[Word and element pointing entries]
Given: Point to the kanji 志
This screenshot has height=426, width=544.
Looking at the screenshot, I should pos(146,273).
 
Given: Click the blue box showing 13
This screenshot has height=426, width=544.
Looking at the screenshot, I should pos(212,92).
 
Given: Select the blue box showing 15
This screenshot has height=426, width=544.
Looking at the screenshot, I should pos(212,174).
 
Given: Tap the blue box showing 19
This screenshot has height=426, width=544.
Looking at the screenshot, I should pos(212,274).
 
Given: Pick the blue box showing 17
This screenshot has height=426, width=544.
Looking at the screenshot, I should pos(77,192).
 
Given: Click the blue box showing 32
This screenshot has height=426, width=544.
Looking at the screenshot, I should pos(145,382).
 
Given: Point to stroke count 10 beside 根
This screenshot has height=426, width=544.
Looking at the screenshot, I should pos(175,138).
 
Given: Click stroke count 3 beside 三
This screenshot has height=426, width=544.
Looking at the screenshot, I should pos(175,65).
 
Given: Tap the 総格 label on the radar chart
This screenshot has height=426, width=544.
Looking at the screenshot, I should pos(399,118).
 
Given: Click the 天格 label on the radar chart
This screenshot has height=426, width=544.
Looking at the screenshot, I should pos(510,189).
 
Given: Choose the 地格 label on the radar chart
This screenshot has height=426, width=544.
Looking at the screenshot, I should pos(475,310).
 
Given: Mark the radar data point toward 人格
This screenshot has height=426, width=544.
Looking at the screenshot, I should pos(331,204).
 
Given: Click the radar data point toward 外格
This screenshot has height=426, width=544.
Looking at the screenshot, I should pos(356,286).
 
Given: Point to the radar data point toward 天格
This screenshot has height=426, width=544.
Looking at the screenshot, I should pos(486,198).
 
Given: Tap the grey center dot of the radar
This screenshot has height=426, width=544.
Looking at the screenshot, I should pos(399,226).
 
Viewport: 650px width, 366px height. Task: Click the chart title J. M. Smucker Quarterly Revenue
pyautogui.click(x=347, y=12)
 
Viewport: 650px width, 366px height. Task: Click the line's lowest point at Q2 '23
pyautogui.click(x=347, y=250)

*WHAT NEEDS TO BE DONE*: Which lines of the listing above contain the string "radar"? Show each of them, matching case exactly.

*COMPLETE OUTPUT*:
Given: Tap the 総格 label on the radar chart
Given: Click the 天格 label on the radar chart
Given: Choose the 地格 label on the radar chart
Given: Mark the radar data point toward 人格
Given: Click the radar data point toward 外格
Given: Point to the radar data point toward 天格
Given: Tap the grey center dot of the radar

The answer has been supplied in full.